#### [What this task involves]
Each line below from the one containing "Task: Open the Type filter dropdown" through the one containing "This screenshot has height=392, width=1465." should be output exactly as it stands, and no other line should appear.

#### [Supplied records]
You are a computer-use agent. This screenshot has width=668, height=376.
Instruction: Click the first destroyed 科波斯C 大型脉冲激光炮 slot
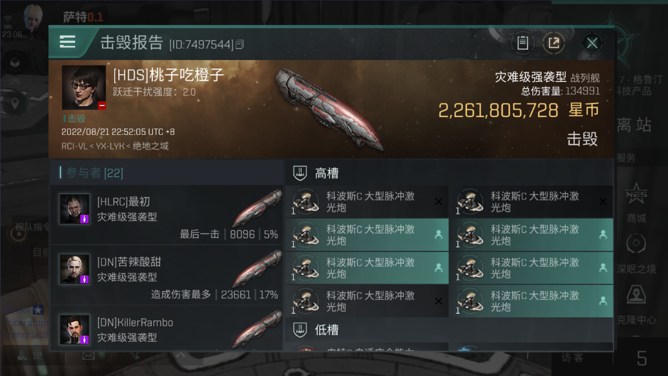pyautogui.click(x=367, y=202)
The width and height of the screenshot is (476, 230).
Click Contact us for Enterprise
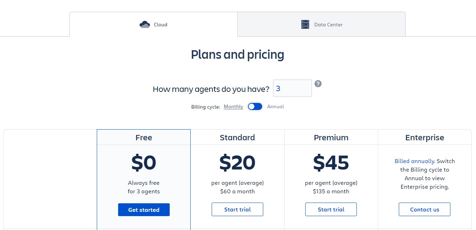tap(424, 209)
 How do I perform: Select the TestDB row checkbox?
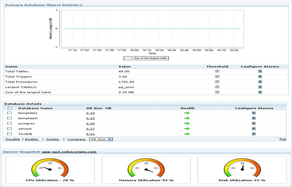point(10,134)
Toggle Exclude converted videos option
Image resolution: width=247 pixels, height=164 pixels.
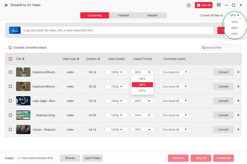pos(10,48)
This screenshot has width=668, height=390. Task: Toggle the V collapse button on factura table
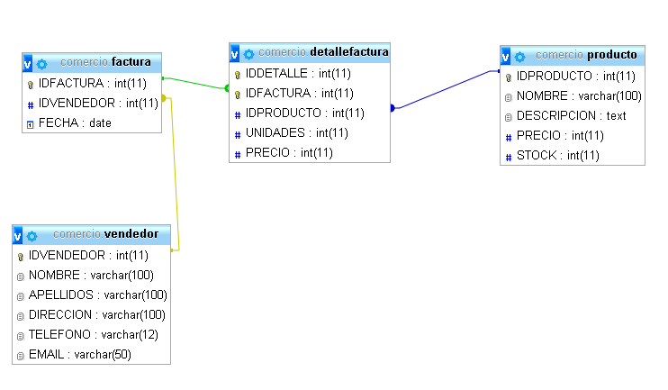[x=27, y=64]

* * *

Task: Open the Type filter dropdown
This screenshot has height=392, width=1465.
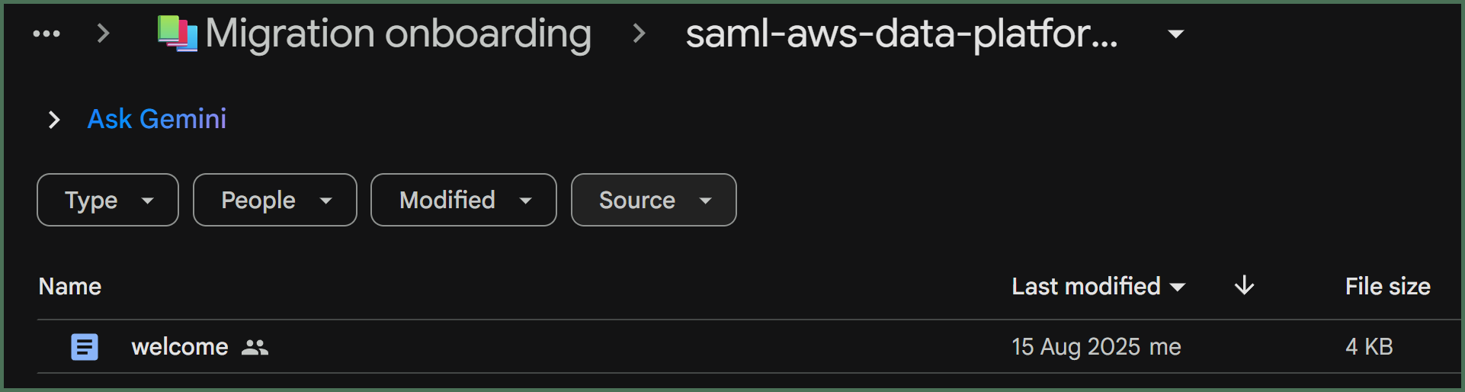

#### [Task answer]
Task: Open the Type filter dropdown
This screenshot has height=392, width=1465.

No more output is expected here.